Suddenly I couldn’t do it by myself. I was too reliant on AI to do the most basic things [at work].

Richard Barnes, a 31-year-old marine biologist and server in Hawaii, has similar sentiments. “I am not sure if I would think otherwise about someone who uses ChatGPT, but I would be like, ‘come on,’” he said. “You don’t need to rely on it to make a grocery list. Your life is likely not that hard. We can make the list together.”

Celebrity and Industry Backlash.

When director Guillermo del Toro said he would “rather die” than use generative AI, it made news.
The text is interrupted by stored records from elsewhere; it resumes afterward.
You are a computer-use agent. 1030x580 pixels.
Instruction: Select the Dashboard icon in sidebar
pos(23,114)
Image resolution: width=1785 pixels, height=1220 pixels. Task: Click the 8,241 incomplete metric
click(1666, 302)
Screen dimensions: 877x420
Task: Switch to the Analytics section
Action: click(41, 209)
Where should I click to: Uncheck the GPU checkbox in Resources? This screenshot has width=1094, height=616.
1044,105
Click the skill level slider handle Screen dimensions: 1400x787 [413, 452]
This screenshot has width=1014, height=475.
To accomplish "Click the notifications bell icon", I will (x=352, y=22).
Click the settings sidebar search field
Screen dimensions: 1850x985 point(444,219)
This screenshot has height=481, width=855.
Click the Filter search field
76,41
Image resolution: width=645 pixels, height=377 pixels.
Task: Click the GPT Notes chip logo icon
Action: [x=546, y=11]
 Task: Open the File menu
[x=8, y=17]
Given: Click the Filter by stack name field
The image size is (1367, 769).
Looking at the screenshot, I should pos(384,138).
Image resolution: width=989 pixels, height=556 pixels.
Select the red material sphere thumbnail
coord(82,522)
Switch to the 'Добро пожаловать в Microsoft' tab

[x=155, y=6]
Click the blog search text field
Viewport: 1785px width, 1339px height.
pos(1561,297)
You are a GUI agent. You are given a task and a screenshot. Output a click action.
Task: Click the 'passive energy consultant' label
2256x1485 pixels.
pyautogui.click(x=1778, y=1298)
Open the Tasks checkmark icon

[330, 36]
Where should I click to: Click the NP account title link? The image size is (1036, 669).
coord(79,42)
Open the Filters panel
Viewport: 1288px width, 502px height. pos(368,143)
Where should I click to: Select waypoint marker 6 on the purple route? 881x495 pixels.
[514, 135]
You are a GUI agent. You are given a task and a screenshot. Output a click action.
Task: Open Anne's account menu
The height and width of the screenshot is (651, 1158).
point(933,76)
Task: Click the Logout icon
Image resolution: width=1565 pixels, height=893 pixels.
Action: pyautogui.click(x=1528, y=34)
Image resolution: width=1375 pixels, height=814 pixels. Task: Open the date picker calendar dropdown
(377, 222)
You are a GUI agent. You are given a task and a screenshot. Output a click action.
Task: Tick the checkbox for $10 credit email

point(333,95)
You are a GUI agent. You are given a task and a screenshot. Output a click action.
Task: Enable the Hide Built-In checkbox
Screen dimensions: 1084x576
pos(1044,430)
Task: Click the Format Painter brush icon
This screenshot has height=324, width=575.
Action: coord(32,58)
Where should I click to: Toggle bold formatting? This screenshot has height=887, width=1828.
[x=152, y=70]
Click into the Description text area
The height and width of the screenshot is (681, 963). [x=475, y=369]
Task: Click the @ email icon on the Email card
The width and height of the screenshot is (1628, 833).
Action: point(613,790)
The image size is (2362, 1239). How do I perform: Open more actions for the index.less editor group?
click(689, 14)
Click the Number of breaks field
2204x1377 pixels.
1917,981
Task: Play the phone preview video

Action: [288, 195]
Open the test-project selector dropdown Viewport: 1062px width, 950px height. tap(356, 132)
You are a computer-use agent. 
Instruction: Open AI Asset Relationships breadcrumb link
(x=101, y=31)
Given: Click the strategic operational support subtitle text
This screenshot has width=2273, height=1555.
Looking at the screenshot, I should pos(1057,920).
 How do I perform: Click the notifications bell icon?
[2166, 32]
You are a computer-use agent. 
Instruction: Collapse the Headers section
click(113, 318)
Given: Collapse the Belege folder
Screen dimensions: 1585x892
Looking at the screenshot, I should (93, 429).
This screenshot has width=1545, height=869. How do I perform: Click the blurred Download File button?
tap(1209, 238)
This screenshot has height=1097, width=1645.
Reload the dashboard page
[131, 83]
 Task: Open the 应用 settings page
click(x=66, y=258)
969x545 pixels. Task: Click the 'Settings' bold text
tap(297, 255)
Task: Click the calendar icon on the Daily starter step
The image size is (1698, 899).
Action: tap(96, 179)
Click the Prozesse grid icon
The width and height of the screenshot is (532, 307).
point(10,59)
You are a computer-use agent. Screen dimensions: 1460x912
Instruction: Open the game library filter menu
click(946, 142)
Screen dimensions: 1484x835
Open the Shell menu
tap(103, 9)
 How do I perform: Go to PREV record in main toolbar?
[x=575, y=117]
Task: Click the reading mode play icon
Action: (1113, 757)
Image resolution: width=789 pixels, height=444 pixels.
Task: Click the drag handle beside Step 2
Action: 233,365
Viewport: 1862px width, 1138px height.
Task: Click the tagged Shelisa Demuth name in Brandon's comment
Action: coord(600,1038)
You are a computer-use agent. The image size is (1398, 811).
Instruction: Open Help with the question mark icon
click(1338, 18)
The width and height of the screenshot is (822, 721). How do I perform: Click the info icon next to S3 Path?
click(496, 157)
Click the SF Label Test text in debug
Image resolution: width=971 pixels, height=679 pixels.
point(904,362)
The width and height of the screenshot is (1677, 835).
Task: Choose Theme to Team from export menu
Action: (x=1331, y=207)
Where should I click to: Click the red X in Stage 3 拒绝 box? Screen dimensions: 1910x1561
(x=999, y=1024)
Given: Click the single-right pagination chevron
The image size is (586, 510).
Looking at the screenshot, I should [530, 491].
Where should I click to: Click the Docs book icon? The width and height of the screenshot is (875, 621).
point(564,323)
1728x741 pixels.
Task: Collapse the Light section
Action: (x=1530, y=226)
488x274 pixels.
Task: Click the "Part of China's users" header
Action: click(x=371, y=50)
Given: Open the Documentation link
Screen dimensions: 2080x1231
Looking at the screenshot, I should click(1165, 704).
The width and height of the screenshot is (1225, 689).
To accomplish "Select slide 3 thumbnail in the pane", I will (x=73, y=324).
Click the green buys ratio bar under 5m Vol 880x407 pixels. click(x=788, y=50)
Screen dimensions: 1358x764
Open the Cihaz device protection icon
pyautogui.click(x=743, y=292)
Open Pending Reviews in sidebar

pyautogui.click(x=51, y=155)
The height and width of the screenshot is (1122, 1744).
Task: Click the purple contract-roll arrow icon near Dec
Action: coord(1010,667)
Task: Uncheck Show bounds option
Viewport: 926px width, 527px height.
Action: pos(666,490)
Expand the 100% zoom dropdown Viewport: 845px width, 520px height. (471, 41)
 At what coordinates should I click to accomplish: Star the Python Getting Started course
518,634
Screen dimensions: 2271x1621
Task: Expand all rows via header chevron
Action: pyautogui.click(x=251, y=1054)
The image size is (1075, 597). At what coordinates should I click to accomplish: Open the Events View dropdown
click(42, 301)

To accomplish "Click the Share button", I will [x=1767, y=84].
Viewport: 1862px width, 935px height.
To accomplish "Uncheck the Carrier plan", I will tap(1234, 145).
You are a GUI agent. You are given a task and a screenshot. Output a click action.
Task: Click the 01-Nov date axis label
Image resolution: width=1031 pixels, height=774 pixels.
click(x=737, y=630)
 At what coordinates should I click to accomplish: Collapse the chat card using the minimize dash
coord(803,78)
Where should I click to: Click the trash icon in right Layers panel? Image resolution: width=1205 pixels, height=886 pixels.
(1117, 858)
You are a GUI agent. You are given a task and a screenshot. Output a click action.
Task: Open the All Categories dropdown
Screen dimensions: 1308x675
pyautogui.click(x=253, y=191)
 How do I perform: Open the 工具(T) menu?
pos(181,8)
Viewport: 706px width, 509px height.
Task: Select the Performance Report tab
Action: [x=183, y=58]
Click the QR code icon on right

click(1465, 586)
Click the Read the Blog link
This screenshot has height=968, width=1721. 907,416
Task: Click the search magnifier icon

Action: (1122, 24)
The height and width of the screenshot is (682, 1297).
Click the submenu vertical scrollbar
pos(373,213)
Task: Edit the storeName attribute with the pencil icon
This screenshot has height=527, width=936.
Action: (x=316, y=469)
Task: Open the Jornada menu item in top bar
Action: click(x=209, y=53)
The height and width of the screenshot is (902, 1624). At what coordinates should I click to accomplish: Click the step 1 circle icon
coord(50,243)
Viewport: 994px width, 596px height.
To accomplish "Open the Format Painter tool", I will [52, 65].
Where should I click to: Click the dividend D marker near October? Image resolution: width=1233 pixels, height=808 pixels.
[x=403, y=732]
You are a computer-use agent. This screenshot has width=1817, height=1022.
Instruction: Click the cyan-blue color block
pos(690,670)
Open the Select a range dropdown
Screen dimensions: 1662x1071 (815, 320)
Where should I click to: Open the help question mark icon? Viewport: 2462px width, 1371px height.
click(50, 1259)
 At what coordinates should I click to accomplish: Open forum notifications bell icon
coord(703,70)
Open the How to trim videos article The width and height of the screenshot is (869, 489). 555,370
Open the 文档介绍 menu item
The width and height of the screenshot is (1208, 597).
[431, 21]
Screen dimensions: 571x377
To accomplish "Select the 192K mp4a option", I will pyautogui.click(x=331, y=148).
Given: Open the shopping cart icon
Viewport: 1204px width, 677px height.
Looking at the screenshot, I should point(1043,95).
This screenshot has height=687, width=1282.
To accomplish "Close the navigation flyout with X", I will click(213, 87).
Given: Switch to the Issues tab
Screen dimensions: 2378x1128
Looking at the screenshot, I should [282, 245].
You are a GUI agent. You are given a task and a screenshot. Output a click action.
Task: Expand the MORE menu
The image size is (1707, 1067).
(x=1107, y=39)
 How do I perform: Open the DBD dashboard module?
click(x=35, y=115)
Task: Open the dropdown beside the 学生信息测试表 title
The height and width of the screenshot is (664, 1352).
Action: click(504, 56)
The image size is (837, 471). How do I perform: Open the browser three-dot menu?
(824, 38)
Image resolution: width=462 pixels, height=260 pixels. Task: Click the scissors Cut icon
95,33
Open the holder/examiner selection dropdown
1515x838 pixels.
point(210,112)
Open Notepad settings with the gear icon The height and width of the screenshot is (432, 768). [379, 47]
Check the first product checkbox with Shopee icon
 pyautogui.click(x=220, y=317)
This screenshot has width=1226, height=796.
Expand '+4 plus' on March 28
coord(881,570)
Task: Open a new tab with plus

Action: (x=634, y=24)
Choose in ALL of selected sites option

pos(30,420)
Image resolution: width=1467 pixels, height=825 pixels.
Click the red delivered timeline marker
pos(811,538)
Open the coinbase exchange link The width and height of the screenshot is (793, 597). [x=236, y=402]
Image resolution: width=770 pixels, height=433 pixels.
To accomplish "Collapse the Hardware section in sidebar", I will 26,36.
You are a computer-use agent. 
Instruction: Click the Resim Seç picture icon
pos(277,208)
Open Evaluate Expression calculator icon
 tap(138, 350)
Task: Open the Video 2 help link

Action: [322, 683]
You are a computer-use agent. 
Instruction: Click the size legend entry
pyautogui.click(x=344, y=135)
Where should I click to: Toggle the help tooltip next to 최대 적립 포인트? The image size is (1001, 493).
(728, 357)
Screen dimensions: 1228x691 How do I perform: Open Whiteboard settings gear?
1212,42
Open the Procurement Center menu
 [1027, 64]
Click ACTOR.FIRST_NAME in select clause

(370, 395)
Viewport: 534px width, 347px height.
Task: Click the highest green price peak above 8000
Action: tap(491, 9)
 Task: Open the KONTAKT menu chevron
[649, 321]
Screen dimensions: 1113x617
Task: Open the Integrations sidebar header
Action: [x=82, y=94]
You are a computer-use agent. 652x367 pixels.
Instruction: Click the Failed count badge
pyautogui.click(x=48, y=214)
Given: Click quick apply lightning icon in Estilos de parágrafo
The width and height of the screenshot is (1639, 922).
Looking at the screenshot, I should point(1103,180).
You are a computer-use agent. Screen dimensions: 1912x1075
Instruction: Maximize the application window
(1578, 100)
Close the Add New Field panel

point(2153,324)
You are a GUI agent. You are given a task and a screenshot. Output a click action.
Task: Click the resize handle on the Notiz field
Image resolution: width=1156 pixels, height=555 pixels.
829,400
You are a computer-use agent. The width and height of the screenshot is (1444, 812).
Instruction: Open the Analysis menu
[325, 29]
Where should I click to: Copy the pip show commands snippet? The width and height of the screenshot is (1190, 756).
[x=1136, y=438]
Ditto for, SZA’s Instagram stories tirade against the tech warning about “environmental racism” and expressing fear over users who are “codependent on a machine”. Ditto still for when Simu Liu, Alison Roman, Céline Dion, Emily Blunt, and others make statements that are skeptical of AI in their respective industries. I think these quotes spread widely for a reason: people agree with them.

Even, to an extent, the people who power the tech industry. Last month, Pinterest introduced a filter that lets users disable AI content. Meta lets users hide, but not entirely remove, comparable slop on Instagram. Reports suggested that “cursor resistance” is on the rise, as some Silicon Valley professionals refuse to use AI to write their code.

{Luciano Noijeen, a lead software engineer working in Greece and the Netherlands, told me that he enthusiastically used AI in the past to write or enhance his coding.|According to Luciano Noijeen, a {lead|

Margaret Patton
Margaret Patton

A tech journalist and business strategist with over a decade of experience covering digital transformation and startup ecosystems.